There can be no better indication of the standard of advice to be expected from YesToLife than the fact they are advertising a lecture by Holford, with the enticing title "Say no to cancer"."Through learning about the effects of diet and nutrition, people with cancer or at risk of developing cancer can be empowered to say Yes to Life and No to Cancer". Would that it were so easy. It will cost you £15.00.

Just in case there is still nobody who has heard of Holford, he is the media nutritionist who has an entire chapter devoted to him in Ben Goldacre’s Bad Science book, He has a whole website that has exposed his dubious advice, the excellent HolfordWatch. And you can find quite a lot about him on this blog. Try, for example, Patrick Holford’s CV: the strange case of Dr John Marks, and Response to a threatening letter from Mr Holford, or Holford’s untruthful and unsubstantiated advertisement

The treatments directory

Now we get to the truly scary bit of YesToLife, their treatment directory. Try searching for ‘cancer type’ and then "breast (metastatic)".. We find no mention of the advances in understanding of the genetics of breast cancer, nor ot real therapies like tamoxifen. What we find are four "alternative treatments".
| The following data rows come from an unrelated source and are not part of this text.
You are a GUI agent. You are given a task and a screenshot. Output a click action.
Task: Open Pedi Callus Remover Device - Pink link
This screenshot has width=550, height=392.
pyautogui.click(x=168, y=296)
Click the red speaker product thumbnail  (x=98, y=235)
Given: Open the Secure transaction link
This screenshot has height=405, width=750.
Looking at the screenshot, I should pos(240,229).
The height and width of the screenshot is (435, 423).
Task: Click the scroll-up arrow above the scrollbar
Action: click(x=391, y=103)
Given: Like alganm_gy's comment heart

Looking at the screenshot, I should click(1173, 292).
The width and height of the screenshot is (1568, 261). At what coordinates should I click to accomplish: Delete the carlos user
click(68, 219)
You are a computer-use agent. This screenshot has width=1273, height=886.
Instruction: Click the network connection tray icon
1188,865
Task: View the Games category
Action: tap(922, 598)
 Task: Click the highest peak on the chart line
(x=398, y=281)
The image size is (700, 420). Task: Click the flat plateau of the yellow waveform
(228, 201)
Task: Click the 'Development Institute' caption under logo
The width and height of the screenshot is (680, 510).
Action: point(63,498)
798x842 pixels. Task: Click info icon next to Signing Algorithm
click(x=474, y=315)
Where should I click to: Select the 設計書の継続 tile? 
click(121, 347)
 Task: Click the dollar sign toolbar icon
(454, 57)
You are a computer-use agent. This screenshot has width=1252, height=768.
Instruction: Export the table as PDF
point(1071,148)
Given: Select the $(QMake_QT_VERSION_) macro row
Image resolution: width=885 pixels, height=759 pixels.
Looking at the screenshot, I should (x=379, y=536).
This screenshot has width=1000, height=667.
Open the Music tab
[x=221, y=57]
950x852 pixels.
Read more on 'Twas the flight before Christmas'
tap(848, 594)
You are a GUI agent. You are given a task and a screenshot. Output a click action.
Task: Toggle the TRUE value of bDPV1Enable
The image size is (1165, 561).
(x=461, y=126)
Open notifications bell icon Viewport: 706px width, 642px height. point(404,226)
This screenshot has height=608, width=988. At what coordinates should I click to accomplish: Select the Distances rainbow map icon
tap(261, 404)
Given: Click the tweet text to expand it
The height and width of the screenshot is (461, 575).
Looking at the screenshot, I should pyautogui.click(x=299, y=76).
  • Neuroimmunomodulation Therapy It sounds impressive until you learn that its only proponent is a an 82 year old Venezuelan doctor with a clinic in Caracas. Even YesToLife doesn’t pretend that there is any evidence that it works
  • Vitamin C Therapy The old chestnut cure-all Vitamin C Again even YesToLife don’t pretend there is any good evidence but it is still offered; treatment cost £3140.00 (what? Vitamin C is very cheap indeed)
  • Dendritic Cell Therapy Said by YesToLife to be "well-researched", though that isn’t so for breast cancer (metastatic). Although possibly not as barmy as the other things that are recommended, it is nevertheless not shown to be effective for any sort of cancer,
  • Gerson Therapy It is a sign of the extreme unreliability of advice given by YesToLife that they should still recommend anything as totally discredited as Gerson Therapy.Although YesToLife describes it as "well-researched" that is simply not true: there are no proper clinical trials. Cancer Research UK say

    "Overall, there is no evidence to show that Gerson therapy works as a cure for cancer. "
    "Available scientific evidence does not support claims that Gerson therapy can treat cancer. It is not approved for use in the United States. Gerson therapy can be very harmful to your health. Coffee enemas have been linked to serious infections, dehydration, constipation, colitis (inflammation of the colon), and electrolyte imbalances. In some people, particular aspects of the diet such as coffee enemas have been thought to be responsible for their death."

    Recommended reading: The (Not-So-)Beautiful (Un)Truth about the Gerson protocol and cancer quackery, by David Gorski (breast cancer surgeon, writing in Science-based Medicine.

Conclusion

The information supplied by YesToLife is more likely to kill you than to cure you.

The next time you see somebody collecting for a "cancer charity" be very careful before you give them money.

Follow-up

November 2012. It gets worse.

I had an email from someone who was distressed because a friend was trying to raise £15,000 to cover the cost of treatments recommended by YesToLife. The treatment is high-dose intravenous Vitamin C infusion. This is pure quackery. There isn’t the slightest reason to think it will affect the course of cancer, or the wellbeing of the patient. It is exploitation of the desperate. My heart sinks at the thought that a “charity” can be quite so wicked.